First, He reminds us that it is practical, consisting in nothing less than walking. In Scripture you will observe that walking never refers to a single action, but to our conduct at large. “And herein,” says the apostle, “is love.” Not that we read, that we hear that we think his commandments, that we profess them, that we recommend them; but herein “is love, that we walk after his commandments.” Let us be assured of this,-that every thing else, however valuable, in connection with this, will be found vain without it. “Love,” says John, “not in word and in tongue, but in deed and in truth.” “If ye know these things,” says our Saviour, “happy are ye if ye do them.” Again, says our Saviour, “Not every one that saith unto me, Lord, Lord, shall enter into the kingdom of heaven, but he that doeth the will of my Father which is in heaven.” Yea, and again, (and nothing can be more awful than this:)-“Many will say to me, Lord, Lord, have we not prophesied in thy name? and in thy name cast out devils? and in thy name done many wonderful works? And then will I profess unto them, I never knew you: depart from me, ye that work iniquity.” So that even endowments and exertion will not be substitutes for obedience: if the man who prophesies does not pray-if he who speaks in other tongues does not glorify God in his own-if he who performs miracles is also a worker of iniquity, he shall have his portion with the devil and his angels.
Secondly, The other characteristic is, that it is prescribed as well as practical. Walking shows that religion is not a speculation, a notion, a pretence; for we are not merely to walk, but we are to “walk after his commandments;” not after the course of this world, not according to the lusts of men, not according to the imagination of our hearts, but to “walk after his commandments.” We may do many things which God has never enjoined, and he may pardon these; but he only rewards obedience, and obedience always and invariably regards a rule-a law. And he has told us what he requires of us; he has shown us what is good; we have it in his Word-his will; and therefore to this we are to appeal. Not to the decrees of councils, not to the creeds of men, but to the Scriptures. What saith the Scripture? should be the only inquiry with us. Every thing in religion that is destitute of the sanction of his authority is unbinding on the conscience. It is of the traditions of men, it is of will-worship, concerning which he will by-and-by say, “Who hath required this at your hands?” “As many as walk according unto this rule, peace be on them, and mercy.”

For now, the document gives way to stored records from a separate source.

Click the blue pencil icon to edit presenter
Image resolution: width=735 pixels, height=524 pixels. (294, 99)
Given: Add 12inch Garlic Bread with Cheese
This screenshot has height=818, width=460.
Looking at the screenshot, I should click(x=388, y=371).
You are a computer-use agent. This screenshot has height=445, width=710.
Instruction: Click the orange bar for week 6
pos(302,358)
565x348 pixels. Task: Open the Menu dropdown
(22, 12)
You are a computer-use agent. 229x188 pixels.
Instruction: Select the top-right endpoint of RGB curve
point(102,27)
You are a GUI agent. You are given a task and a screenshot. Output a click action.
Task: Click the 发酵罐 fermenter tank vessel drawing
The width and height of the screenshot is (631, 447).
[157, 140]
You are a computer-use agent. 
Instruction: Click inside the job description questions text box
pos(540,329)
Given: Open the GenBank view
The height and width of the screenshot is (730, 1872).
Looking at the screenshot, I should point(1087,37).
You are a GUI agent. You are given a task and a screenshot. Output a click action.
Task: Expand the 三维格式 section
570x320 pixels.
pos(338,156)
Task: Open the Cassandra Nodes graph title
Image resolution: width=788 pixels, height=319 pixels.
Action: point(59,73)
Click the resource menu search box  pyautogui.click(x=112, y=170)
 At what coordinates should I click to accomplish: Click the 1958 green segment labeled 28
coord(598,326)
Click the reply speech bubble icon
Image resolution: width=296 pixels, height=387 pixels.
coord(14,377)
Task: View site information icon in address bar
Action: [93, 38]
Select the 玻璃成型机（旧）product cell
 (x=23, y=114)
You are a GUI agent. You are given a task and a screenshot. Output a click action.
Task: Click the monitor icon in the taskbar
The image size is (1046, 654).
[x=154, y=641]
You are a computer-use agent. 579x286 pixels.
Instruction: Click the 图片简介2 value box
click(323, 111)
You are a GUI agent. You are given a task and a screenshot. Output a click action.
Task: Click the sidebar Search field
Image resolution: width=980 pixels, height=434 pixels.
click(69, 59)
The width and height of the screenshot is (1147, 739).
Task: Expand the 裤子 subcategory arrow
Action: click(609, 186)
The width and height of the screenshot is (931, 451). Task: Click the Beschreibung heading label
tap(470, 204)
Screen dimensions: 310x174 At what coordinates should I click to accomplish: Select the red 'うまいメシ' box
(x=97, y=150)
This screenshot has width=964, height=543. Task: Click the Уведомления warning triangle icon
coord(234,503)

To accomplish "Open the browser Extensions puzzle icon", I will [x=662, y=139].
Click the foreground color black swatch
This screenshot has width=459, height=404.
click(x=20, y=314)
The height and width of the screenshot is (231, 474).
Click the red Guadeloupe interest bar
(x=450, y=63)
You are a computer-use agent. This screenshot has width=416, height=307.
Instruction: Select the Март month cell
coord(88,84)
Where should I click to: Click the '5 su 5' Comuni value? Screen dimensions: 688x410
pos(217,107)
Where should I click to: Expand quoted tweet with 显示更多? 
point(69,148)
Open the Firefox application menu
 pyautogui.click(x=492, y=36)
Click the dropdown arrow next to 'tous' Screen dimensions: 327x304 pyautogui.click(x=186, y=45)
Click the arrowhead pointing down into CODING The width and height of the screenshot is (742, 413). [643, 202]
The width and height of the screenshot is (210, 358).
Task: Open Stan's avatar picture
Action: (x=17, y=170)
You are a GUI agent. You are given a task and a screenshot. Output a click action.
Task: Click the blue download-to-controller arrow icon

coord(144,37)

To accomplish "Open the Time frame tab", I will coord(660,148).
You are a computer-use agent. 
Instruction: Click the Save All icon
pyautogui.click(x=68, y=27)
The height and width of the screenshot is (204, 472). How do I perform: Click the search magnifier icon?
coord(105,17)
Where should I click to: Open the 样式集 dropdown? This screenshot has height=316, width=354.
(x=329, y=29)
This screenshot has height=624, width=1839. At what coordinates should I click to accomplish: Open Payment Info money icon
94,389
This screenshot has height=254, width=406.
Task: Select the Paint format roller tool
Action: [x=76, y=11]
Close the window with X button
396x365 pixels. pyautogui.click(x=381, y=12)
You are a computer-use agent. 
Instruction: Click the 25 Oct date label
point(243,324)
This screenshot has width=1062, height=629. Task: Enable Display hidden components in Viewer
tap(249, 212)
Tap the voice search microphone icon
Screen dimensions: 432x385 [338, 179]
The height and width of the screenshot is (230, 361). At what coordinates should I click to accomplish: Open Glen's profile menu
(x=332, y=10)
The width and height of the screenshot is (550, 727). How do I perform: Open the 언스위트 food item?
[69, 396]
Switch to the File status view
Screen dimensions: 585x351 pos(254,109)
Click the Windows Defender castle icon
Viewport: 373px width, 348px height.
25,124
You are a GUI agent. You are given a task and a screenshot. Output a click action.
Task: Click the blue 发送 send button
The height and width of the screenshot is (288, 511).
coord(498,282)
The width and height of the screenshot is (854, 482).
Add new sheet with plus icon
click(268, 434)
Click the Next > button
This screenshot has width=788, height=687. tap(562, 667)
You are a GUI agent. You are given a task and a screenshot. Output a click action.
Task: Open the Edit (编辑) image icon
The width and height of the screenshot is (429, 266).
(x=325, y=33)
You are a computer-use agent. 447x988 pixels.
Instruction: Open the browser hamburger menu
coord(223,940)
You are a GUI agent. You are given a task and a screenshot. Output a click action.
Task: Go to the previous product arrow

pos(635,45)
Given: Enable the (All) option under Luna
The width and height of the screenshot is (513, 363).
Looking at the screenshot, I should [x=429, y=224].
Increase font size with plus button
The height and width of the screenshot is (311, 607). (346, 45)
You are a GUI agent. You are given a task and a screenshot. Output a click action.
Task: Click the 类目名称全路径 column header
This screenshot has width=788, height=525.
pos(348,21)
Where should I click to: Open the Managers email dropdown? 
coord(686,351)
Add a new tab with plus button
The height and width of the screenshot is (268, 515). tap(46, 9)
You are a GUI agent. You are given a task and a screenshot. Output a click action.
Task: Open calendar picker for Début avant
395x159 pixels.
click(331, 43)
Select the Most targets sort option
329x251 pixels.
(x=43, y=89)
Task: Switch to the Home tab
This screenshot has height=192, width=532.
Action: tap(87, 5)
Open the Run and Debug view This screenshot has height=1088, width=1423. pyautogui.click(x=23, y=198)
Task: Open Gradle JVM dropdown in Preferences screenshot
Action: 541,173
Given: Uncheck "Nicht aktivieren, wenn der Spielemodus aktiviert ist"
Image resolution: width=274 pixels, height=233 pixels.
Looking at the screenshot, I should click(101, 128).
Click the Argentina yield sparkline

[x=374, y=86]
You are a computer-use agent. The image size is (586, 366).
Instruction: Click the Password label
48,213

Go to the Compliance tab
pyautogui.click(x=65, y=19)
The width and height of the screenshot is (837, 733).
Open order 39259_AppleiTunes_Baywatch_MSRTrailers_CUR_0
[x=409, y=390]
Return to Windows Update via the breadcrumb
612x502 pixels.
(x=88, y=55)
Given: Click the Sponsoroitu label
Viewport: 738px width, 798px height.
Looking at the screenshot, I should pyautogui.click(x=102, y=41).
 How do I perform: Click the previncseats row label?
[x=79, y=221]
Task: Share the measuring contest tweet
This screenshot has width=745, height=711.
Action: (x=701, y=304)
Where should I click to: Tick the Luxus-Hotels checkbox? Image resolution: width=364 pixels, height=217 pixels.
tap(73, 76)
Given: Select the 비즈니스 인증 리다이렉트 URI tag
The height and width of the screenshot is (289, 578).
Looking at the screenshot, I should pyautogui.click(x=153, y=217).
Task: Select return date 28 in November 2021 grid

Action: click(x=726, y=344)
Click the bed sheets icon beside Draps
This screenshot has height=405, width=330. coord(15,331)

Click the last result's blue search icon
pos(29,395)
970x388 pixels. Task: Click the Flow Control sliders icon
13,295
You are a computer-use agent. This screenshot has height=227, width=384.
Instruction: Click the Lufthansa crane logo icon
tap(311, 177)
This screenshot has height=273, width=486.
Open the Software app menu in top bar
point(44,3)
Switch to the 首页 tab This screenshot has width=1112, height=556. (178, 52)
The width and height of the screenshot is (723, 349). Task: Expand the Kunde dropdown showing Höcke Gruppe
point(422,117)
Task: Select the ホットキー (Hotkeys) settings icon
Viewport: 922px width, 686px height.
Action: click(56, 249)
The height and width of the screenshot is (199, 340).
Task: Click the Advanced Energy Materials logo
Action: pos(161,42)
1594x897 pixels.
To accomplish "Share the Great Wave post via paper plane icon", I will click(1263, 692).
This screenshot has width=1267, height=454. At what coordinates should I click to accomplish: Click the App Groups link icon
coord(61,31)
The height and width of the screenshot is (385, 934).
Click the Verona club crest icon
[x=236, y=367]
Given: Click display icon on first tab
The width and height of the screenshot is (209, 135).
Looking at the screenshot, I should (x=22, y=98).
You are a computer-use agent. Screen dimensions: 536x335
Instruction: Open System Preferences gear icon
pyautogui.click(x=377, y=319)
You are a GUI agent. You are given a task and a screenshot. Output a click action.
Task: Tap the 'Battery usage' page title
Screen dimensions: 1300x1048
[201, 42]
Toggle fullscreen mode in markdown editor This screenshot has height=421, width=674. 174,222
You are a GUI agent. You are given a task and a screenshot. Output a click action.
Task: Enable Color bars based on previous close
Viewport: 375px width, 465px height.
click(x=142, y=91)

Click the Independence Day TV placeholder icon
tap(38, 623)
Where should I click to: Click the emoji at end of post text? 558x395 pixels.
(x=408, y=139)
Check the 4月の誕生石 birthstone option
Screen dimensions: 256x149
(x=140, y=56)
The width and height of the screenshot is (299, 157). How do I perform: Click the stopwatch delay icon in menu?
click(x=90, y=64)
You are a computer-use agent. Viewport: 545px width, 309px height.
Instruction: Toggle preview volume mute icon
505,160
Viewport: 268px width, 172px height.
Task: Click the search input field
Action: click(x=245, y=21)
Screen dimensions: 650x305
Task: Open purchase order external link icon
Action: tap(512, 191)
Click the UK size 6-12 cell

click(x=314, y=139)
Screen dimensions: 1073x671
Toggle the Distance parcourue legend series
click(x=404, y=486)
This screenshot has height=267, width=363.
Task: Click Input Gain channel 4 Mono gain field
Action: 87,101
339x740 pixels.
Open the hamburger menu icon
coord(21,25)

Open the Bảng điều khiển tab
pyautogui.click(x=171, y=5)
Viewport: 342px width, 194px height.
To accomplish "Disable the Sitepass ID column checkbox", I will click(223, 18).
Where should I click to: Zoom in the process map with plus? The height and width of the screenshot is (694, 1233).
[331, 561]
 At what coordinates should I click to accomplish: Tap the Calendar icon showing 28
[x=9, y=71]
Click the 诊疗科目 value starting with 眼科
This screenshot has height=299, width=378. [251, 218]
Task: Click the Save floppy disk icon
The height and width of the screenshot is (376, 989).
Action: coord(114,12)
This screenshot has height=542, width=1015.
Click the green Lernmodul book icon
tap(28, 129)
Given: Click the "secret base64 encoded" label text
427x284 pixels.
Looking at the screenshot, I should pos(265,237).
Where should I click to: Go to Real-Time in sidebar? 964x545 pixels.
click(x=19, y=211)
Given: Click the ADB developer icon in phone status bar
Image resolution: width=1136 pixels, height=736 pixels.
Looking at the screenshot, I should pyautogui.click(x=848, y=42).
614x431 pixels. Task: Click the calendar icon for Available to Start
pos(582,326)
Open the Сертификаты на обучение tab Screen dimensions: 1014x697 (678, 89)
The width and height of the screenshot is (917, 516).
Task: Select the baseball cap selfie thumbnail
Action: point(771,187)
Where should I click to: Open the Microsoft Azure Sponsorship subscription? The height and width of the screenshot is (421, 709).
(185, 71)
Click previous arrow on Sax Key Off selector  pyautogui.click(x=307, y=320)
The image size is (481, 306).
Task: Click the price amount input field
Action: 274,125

And knew the grace of God in truth. - Colossians 1:6.
THE grace of our Lord and Saviour Jesus Christ cannot be known in truth, without producing in us corresponding effects. It will excite our application to him; we shall be found at his feet, praying, “Heal me, for I have sinned against thee.” It will excite our admiration, and with angels we shall desire to look into these things.
How surprising his condescension, how matchless his mercy! It baffles all description, it defies all wonder; it sets even astonishment at a stand. The mind never feels its insignificance so much as when it is contemplating the heights and depths and lengths and breadths of the Saviour’s love, which passeth knowledge. This knowledge will also teach us to love him. It will make us truly grateful, and we shall ask, “What shall I render unto the Lord for all his benefits?” It will lead us to devotedness to his service, and we shall pour forth the warmest emotions of our souls, and ask daily, “Lord, what wilt thou have me to do?” It will excite us to imitate him, to be like-minded with him, and to walk even as he walked. And while we reflect on the grace of our Lord Jesus Christ, how that “though he was rich, yet for our sakes he became poor, that we through his poverty might be rich,” we shall deem nothing too humiliating, nothing too arduous to engage in for his sake on the behalf of others.
Blessed Jesus, thy heart was made of tenderness! Thou went about doing good. In thee the disconsolate always found a comforter, the ignorant an instructor, and the lost a Saviour. Oh that we may resemble thee! Oh that we may have the same mind in us which was also in Christ Jesus!